:: Task directions ::
Show all lines containing "computer" from the data below.

Stored data
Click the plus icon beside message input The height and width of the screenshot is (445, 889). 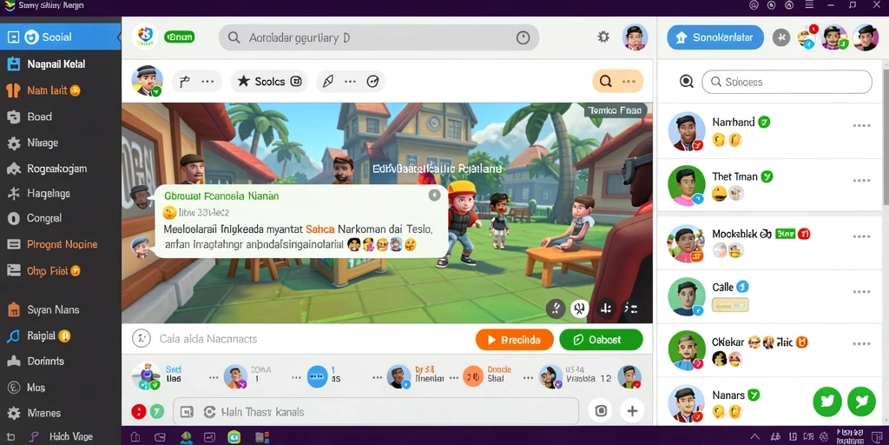point(632,411)
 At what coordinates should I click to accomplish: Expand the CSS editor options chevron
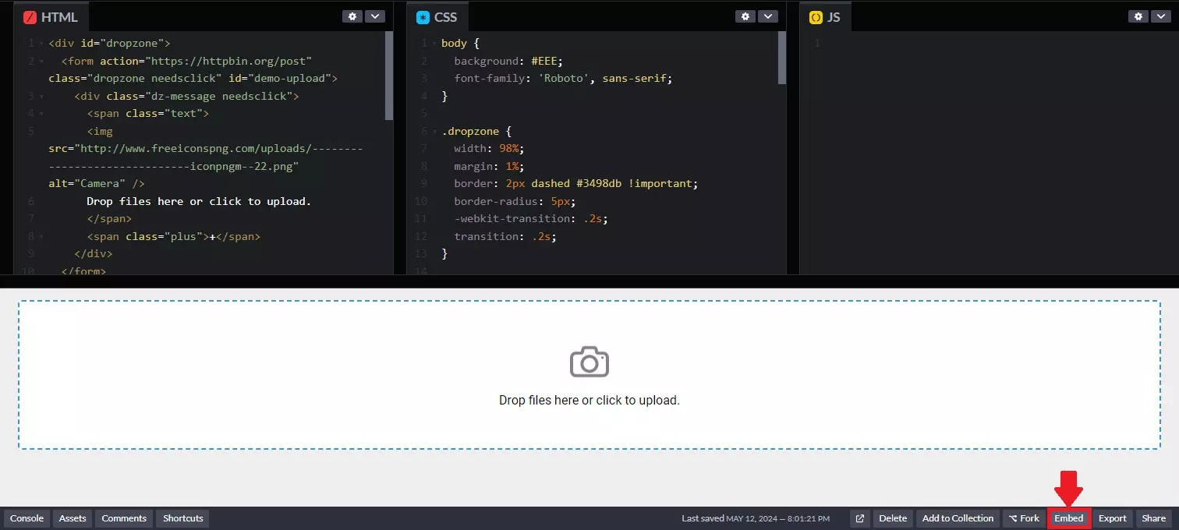(768, 16)
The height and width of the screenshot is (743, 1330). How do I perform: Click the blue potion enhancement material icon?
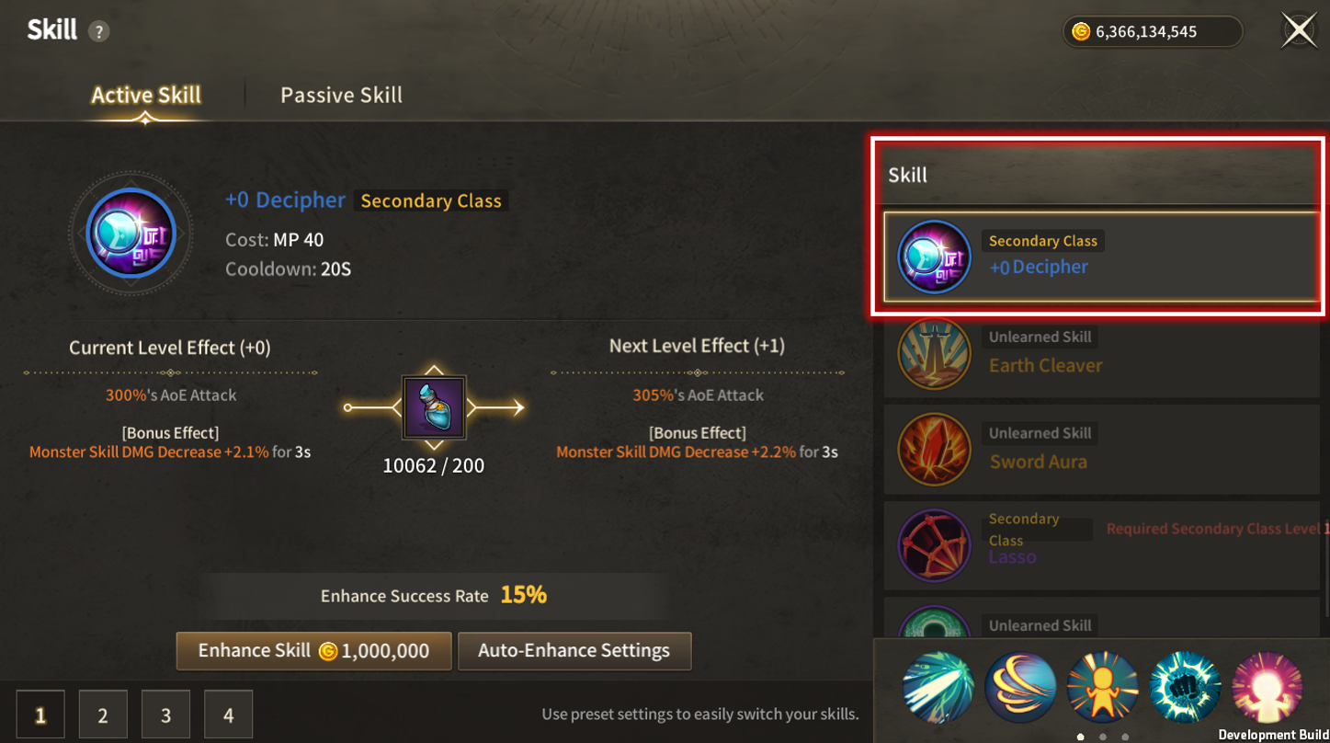[434, 407]
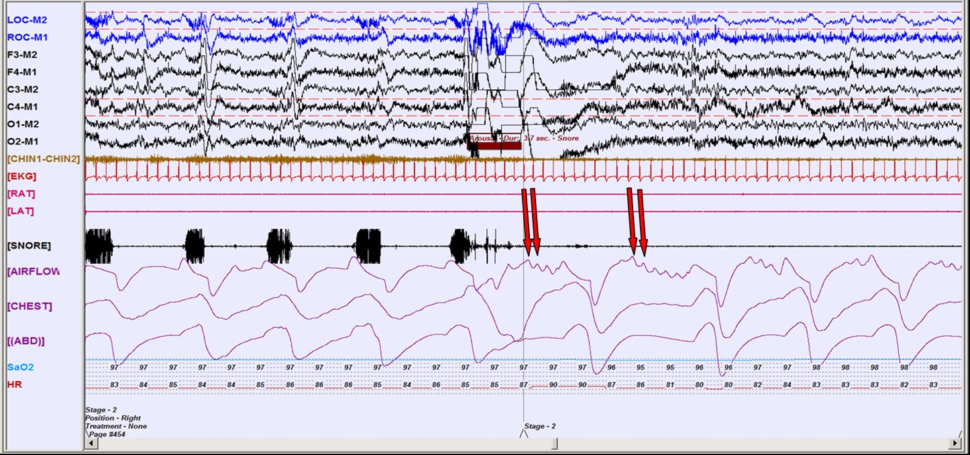970x455 pixels.
Task: Select the (ABD) channel label
Action: tap(26, 341)
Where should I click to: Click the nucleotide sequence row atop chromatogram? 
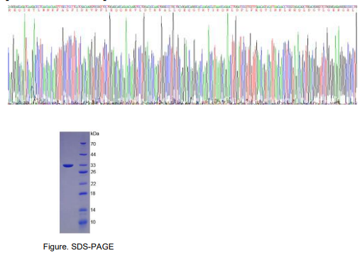(x=182, y=6)
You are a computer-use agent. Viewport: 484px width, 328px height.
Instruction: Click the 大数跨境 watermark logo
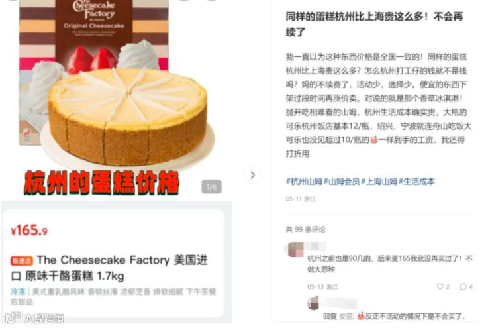tap(34, 318)
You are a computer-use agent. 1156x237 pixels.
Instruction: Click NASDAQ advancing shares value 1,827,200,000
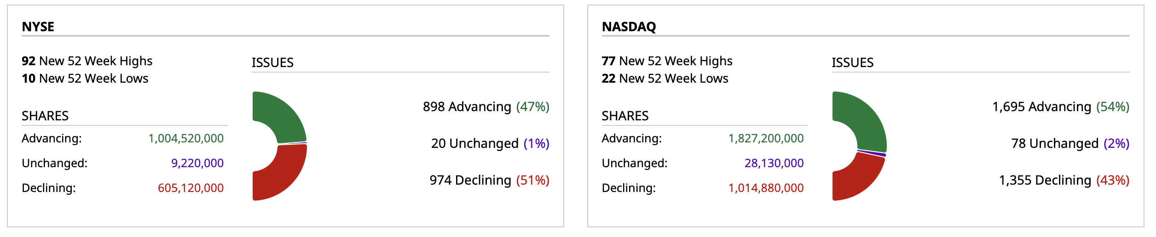click(x=766, y=138)
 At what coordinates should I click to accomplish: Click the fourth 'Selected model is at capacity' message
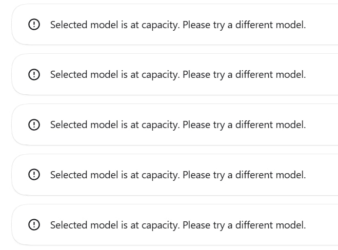[x=178, y=175]
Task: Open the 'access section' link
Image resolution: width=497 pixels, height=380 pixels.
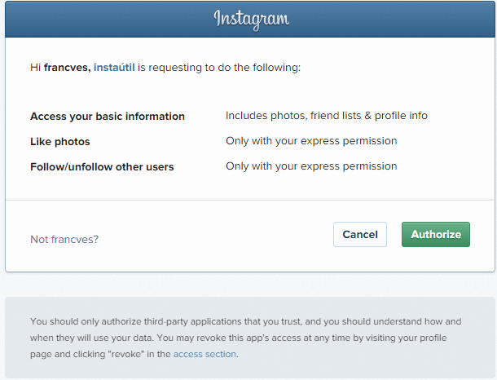Action: click(205, 354)
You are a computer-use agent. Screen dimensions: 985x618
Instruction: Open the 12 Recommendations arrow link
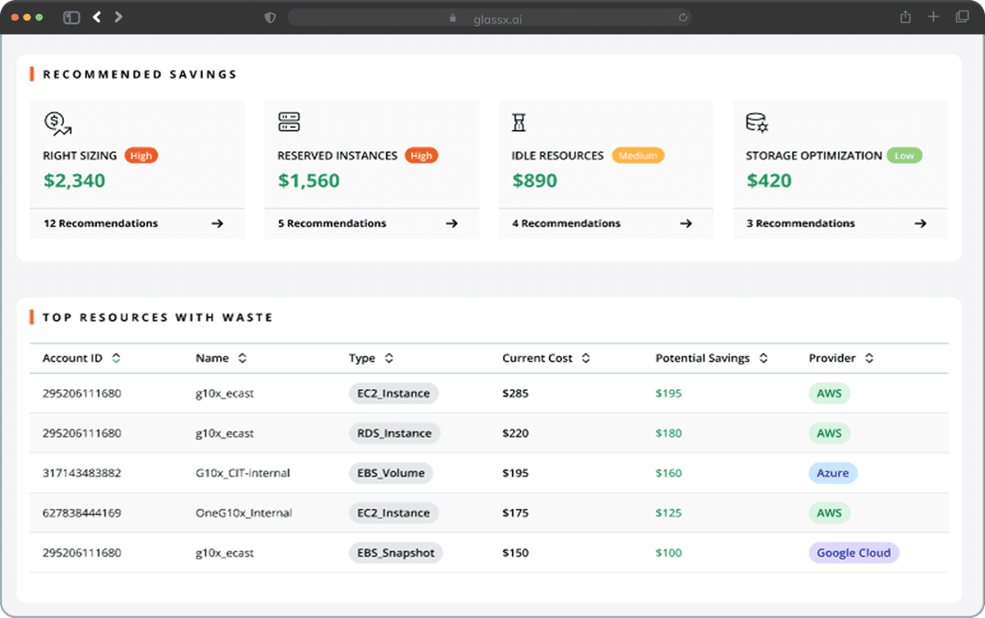click(217, 223)
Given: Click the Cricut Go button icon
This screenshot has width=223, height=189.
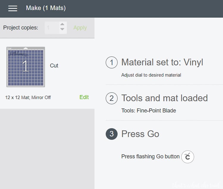Looking at the screenshot, I should pos(188,157).
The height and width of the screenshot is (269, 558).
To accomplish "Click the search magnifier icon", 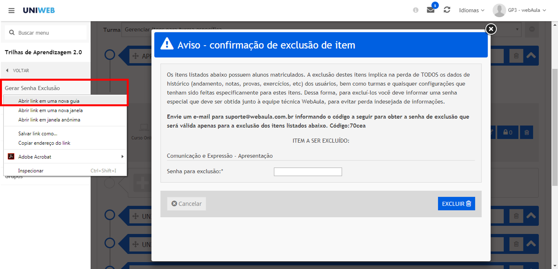I will [12, 33].
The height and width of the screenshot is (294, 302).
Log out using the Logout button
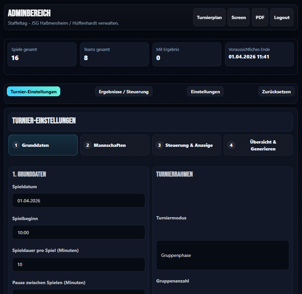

:: Output of the task ::
You are a computer-use agent. Viewport: 484px width, 328px height.
You are a computer-use agent. 1156x237 pixels.
You are a computer-use agent. Screen dimensions: 985x618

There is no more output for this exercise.